Rapid increase in population, building of concrete jungle and other infrastructure facilities in the cities will invariably create heat island in cities. Vehicular traffic and buildings are the main sources of GHG emissions in cities and unless we take some drastic steps and that too immediately, we will be leaving a hot oven for the future generation to live on. Switching over to electric vehicles will definitely help us to reduce the GHG in cities and that transition (to EVs) should happen fast with clearly defined deadlines. Present situation, where people are slowly recovering from the pandemic shock, is ideal one to make a beginning, at least.
Researches also show that urban humidity will fall (along with rising temperature) in most places thus providing us with an invaluable solution too. Remember, moisture released by trees and other vegetation has a greater local cooling effect in arid environments, meaning that building out more green spaces could be an effective solution to rising urban temperatures.
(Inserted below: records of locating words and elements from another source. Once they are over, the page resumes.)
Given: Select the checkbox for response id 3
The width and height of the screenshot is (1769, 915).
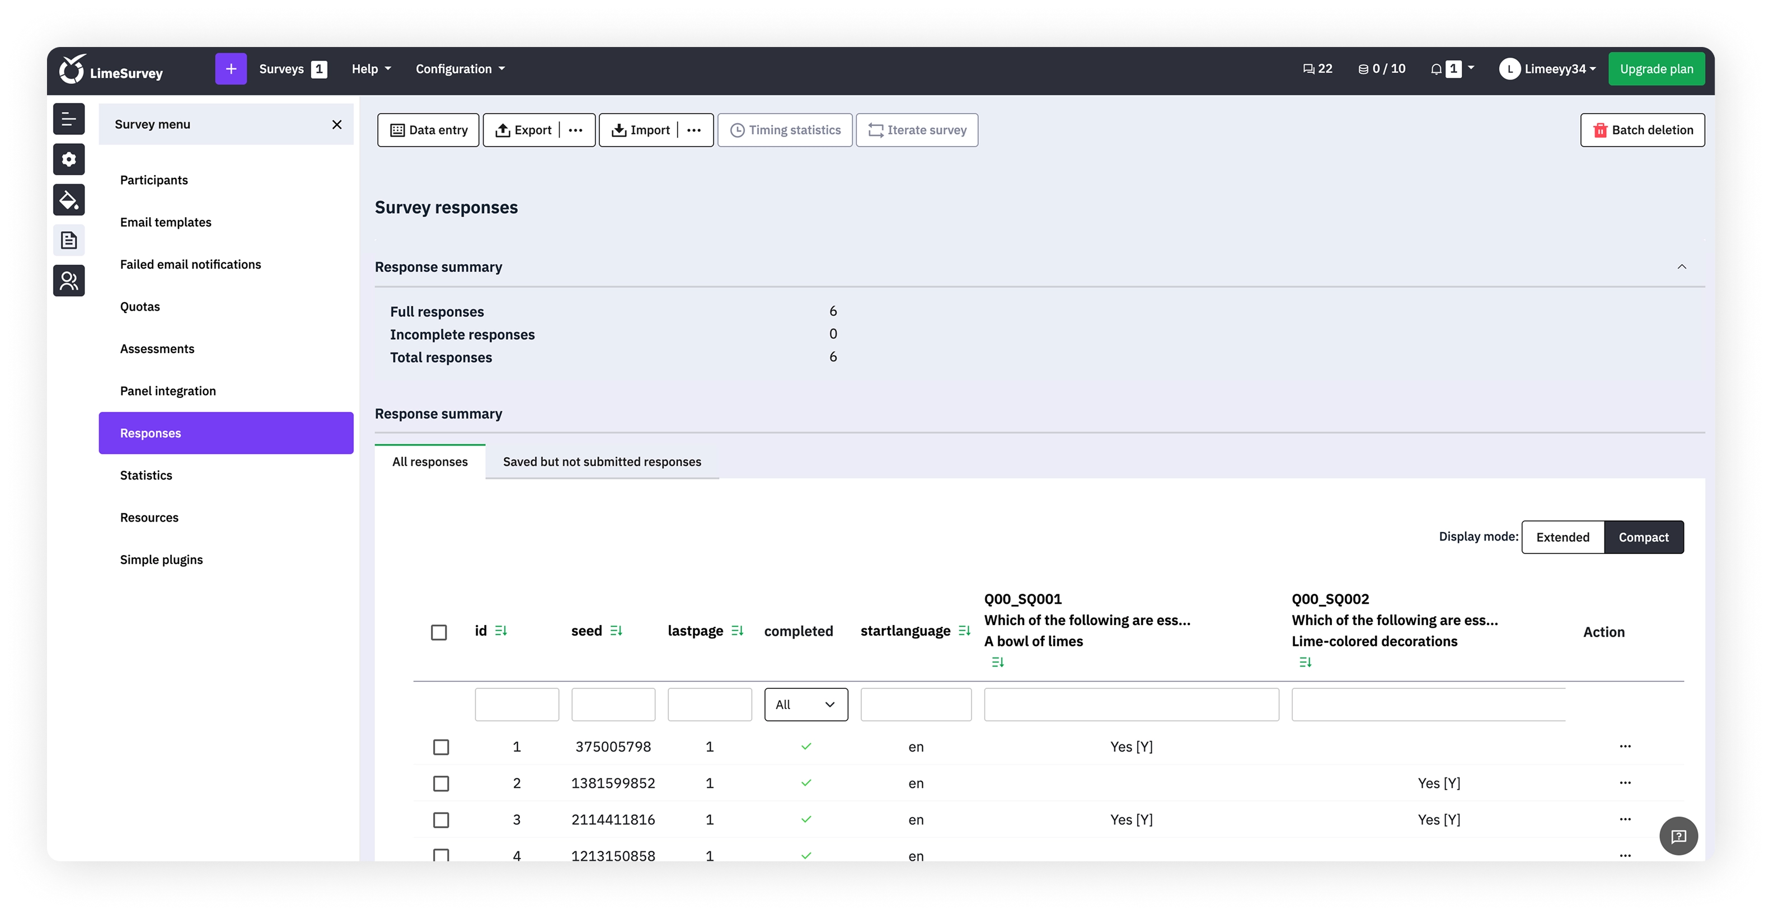Looking at the screenshot, I should click(441, 820).
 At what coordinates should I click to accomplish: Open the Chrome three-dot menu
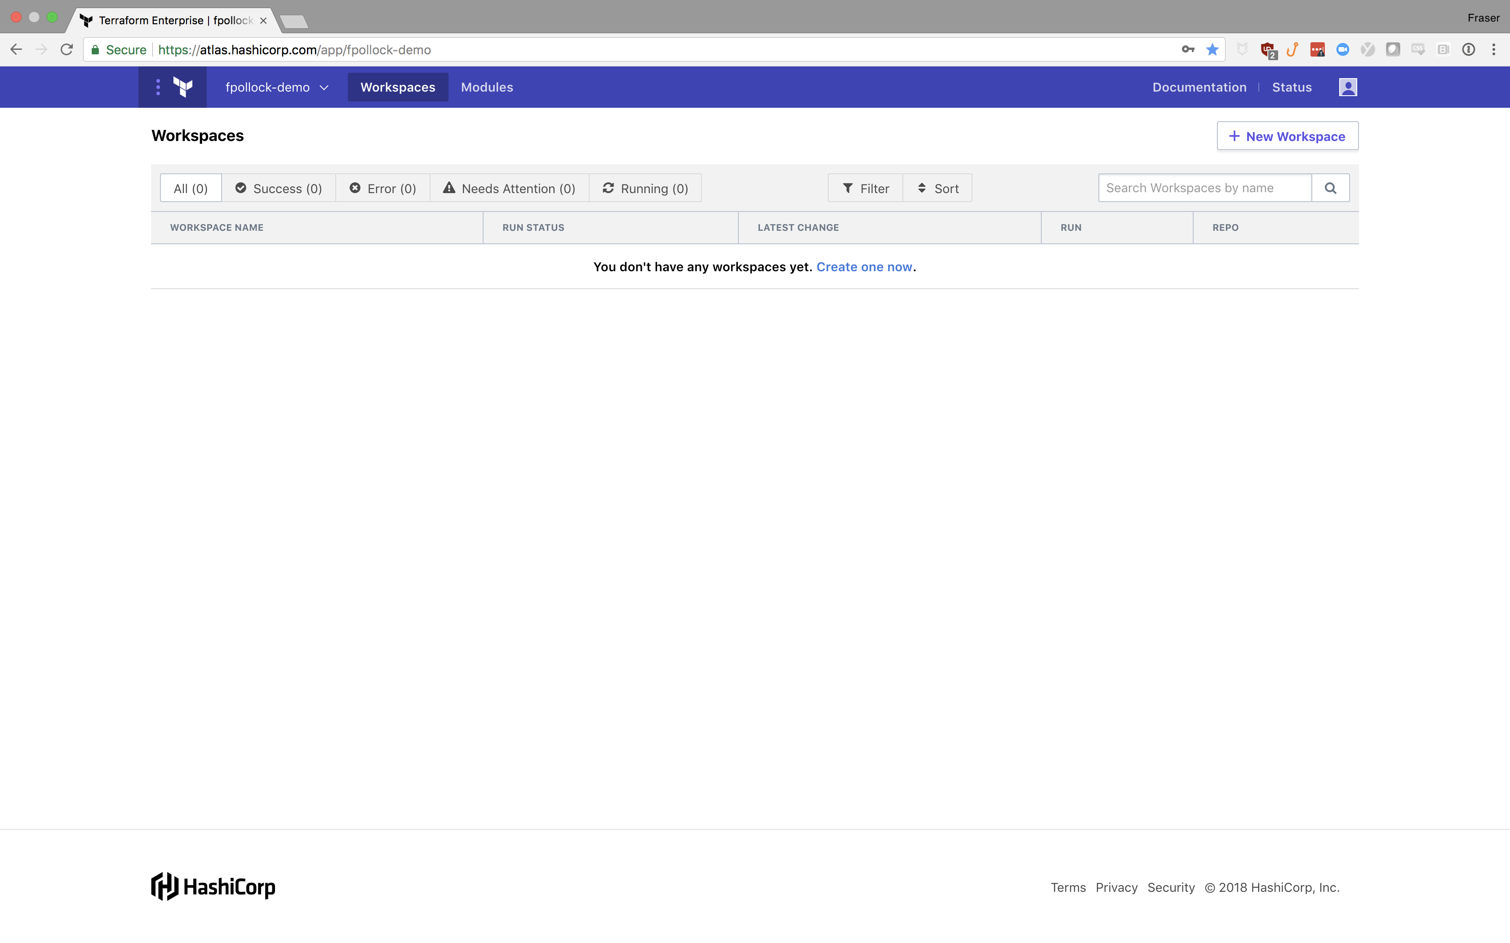[x=1494, y=50]

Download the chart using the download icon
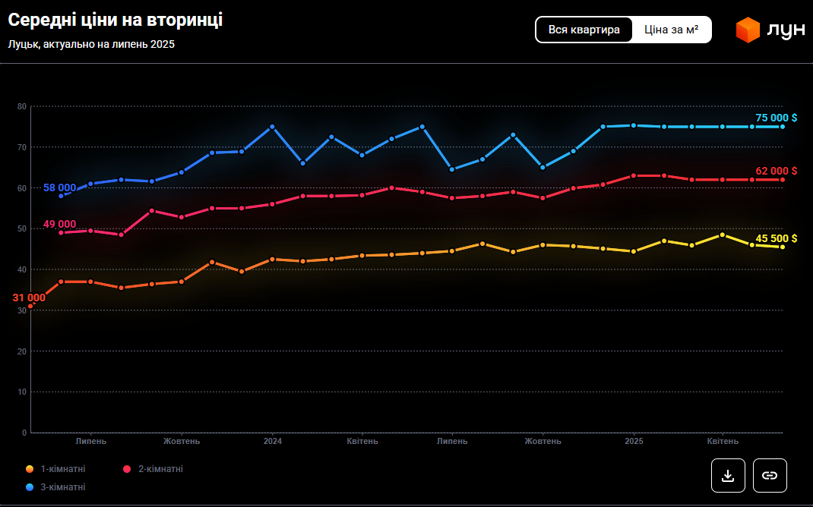tap(728, 475)
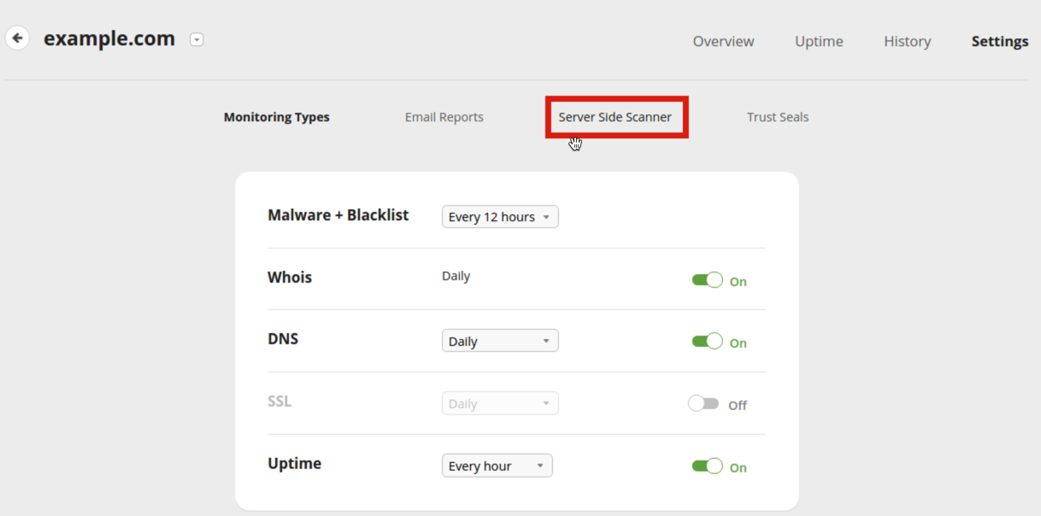This screenshot has height=516, width=1041.
Task: Click the Malware + Blacklist row label
Action: coord(338,215)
All said and done Covid-19 has sparked a new awareness of our surroundings and placed greater emphasis on the health and safety of the places we gather – from office buildings to schools to stores, restaurants, sports venues and beyond. What surrounds us matters; the things we touch and the air we breathe all matter. We should not allow this new found awareness to fritter away just like that and use it as an opportunity to better the quality of life in our cities. Time has come for cities in different parts of the world to team up with sister cities and share best practices, concepts and ideas and fight unitedly against two evils haunting us – climate change and any deadly pandemic in future.